Ah now theres the key.  Your nurse controlling your insulin rather than you.  Now I know the insulin users know their stuff better than I, but I think you would be far better off learning your way around insulin dosing and taking that over.  After all, you have to deal with it all day, not just when you drop into the surgery or get on the phone.
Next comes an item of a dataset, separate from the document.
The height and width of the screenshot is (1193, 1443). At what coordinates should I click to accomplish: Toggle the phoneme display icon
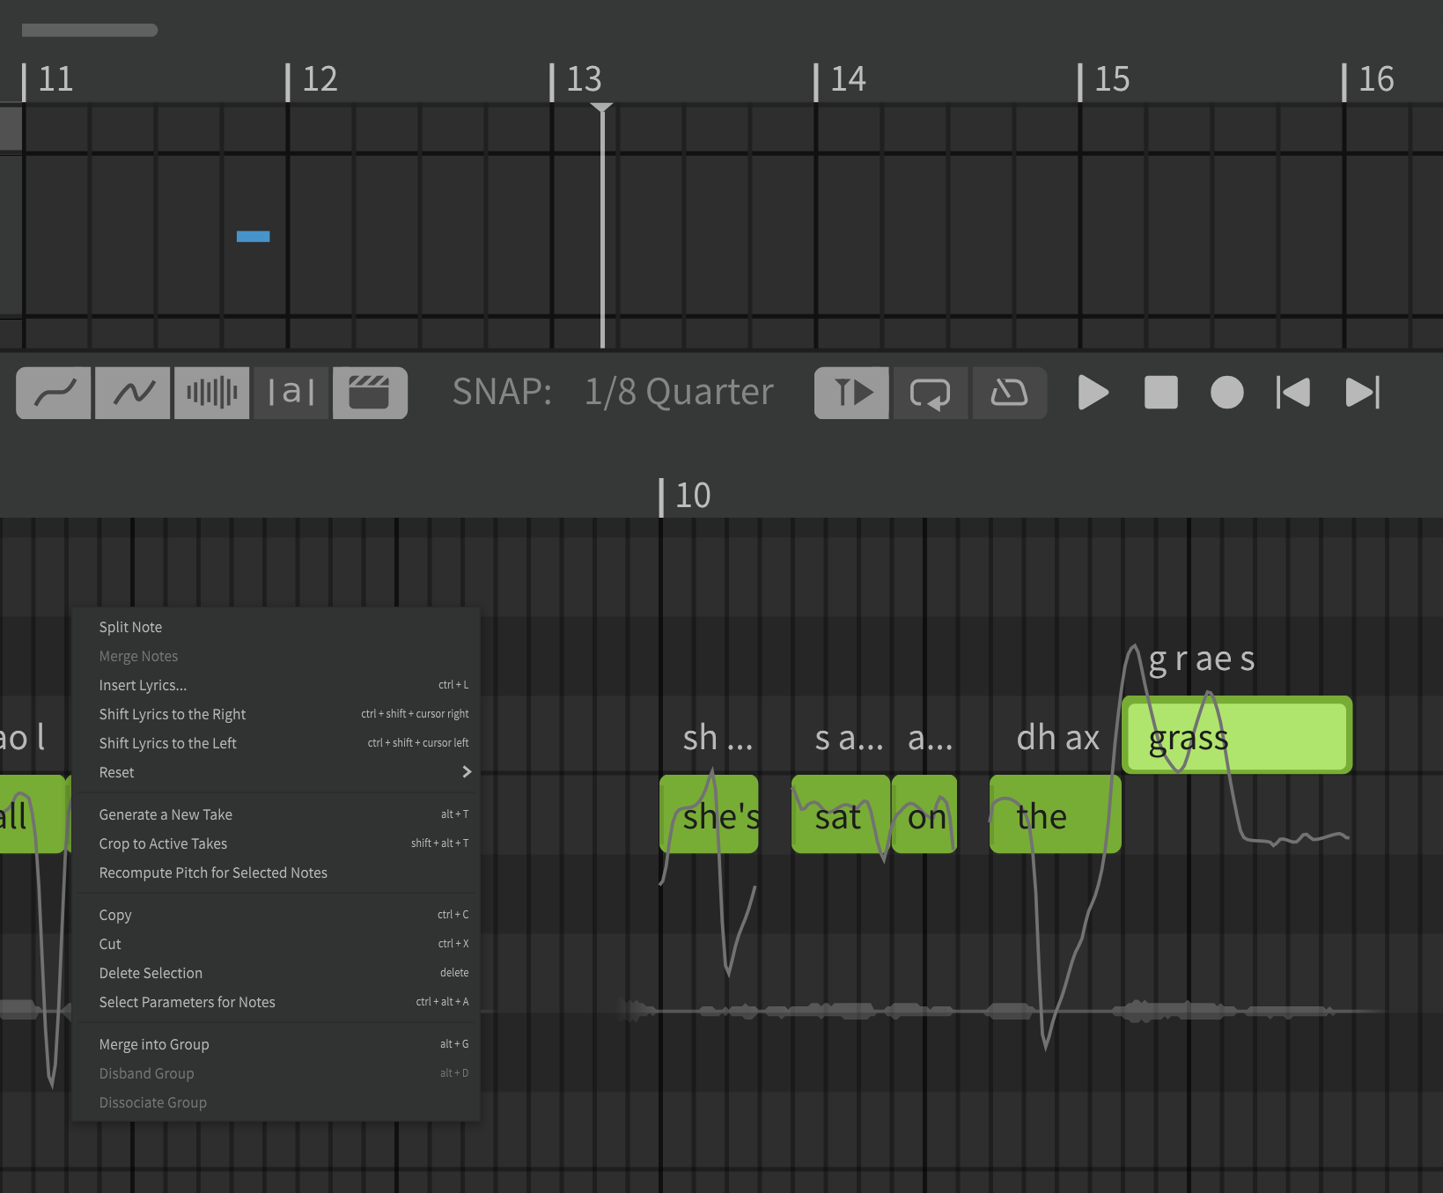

Those who get a handle on manging their own insulin dose can have far greater control over their blood glucose (BG).  I'll leave it to the insulin users to start talking about carb counting and DAFNE.  Good luck.


----------



## Jules001 (Jun 9, 2010)

Oh right ok... In that case I haven't had an Hba1c for at least 6 months or more..... did you read about my fb setting is open now so you can find me lol


----------



## shiv (Jun 9, 2010)

Jules001 said:


> Oh right ok... In that case I haven't had an Hba1c for at least 6 months or more..... did you read about my fb setting is open now so you can find me lol



17.4 is pretty high for a blood glucose reading, do you take correction doses to bring any high BG readings down?


----------



## SilentAssassin1642 (Jun 9, 2010)

Jules001 said:


> Hey dude...
> 
> I only take 300mg of gabapentin in the evening before bed your on a higher dose than me.... anyway how are you coping with it!! are you working? how has it affected you?



I don't let it bother me, it doesn't get in the way - what I have is a transient form of it which means mine will get better and probably go away once I keep levels under control - it was caught before too much damage was done. That's not to say that yours is the same type though. And yes, I work, or I will be again come monday when i start my new job. As I said, mine isn't very bad I just get the odd tingle or shooting pain but it doesn't get in the way unless my levels are through the roof.

It sounds as if your levels are running pretty high - what is your team doing to help you with this? And try and get an HbA1C done if you can, it'll help you work out where you can start with getting levels down again


----------



## PhilT (Jun 11, 2010)

Hi Jules, welcome to the forum.


----------